OK - how about how you mount the NFS? Do you disable local locks?

The nfs system is provided by the customer, so we have no in-depth knowledge of it.

You can issue mount -l | grep <your directory> to see.

But even so, you provide mount options on your server when your machine mounts it, so I think you should be in control of it.

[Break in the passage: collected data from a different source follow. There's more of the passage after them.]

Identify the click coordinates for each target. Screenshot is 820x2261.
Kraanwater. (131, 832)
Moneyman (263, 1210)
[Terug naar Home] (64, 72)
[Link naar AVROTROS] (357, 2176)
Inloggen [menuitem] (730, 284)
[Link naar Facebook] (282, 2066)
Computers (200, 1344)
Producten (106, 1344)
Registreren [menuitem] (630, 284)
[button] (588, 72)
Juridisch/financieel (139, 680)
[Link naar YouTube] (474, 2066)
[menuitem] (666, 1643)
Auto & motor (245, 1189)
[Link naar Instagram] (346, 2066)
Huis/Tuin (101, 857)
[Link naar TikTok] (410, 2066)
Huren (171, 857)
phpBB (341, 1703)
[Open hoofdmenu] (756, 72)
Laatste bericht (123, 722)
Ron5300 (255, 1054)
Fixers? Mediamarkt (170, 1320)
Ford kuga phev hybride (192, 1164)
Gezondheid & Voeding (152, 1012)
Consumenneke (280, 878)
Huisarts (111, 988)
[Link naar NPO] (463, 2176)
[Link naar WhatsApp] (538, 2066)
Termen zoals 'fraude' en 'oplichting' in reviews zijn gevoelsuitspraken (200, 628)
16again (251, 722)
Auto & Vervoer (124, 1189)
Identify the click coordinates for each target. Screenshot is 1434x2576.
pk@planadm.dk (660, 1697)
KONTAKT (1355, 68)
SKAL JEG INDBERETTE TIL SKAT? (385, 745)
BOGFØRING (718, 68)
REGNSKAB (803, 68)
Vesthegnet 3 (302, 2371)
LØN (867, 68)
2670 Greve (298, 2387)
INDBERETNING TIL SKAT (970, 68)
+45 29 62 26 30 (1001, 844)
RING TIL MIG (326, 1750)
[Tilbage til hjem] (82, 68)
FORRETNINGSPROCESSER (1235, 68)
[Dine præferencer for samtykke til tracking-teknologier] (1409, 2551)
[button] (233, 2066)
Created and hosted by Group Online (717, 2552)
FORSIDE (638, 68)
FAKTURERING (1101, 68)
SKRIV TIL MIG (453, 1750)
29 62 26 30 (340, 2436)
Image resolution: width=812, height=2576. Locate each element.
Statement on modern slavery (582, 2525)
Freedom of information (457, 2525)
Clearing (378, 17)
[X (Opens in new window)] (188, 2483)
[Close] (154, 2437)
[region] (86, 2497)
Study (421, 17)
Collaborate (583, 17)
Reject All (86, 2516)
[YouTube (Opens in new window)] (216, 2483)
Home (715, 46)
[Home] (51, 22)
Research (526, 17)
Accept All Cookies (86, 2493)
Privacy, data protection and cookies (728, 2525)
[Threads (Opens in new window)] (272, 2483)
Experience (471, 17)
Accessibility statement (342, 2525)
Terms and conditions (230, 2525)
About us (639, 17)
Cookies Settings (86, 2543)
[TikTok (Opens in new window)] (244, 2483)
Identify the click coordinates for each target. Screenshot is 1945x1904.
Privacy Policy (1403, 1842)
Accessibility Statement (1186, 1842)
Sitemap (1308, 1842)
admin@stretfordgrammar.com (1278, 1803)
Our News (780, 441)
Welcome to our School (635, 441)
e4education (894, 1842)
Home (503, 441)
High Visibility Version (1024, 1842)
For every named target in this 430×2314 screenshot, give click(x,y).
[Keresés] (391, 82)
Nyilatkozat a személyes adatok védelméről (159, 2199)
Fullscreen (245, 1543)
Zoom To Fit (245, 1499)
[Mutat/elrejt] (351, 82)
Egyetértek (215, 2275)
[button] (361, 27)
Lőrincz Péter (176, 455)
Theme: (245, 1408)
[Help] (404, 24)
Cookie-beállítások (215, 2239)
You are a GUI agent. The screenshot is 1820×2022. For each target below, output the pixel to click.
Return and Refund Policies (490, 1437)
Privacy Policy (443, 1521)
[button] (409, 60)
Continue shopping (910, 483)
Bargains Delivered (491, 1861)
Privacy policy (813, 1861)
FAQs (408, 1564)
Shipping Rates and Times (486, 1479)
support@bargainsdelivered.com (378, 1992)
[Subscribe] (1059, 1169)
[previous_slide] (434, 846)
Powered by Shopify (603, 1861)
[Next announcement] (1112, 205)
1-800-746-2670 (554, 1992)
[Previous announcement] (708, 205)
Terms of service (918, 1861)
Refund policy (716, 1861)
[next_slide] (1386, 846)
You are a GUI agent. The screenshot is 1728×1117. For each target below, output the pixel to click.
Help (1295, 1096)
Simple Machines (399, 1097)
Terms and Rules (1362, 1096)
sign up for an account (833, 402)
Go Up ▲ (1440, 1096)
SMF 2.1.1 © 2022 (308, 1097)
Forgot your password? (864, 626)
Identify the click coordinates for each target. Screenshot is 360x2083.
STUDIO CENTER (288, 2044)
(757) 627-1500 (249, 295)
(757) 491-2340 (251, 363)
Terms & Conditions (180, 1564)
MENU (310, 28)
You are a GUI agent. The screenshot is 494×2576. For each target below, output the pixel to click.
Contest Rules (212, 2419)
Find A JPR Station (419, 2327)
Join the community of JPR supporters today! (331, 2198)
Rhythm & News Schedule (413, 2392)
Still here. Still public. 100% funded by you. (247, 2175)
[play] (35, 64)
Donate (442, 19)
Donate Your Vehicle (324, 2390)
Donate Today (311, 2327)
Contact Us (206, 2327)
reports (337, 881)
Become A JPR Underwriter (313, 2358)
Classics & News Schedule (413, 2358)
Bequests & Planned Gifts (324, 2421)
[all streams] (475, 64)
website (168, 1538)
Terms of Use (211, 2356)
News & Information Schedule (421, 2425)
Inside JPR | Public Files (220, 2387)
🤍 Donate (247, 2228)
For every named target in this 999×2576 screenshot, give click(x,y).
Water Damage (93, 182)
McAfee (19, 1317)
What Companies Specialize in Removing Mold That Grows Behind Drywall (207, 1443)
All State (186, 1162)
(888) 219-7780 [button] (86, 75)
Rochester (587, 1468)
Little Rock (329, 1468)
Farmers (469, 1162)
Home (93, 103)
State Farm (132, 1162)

We are really in a situation where we have no power to touch the NFS, what we have to do is to identify the error and see what is going on. I don’t know if this problem we are having is due to the shared system or what, can you think of anything for this situation?

NFS file locking is the only thing that comes to mind as what could be causing this issue. It would appear that you can create the file (that suggests you have read & write permissions to that location) but are unable to actually issue SQL queries against it.

Searching the internet for sqlite3 nfs lock will give you some indication that using sqlite3 on NFS storages (as OnDemand does) has some caveats.

If you go through the flow that I’ve provided by removing the file, bouncing the server, then navigating through the navigation bar - you should see something relevant in your error logs (should being the operative word here). It seems like it’s unable to create the database (in the setup-production file linked above) and so should log that information as to why that’s not the case.

I’ll double check to confirm that we catch & log any errors when we run this script.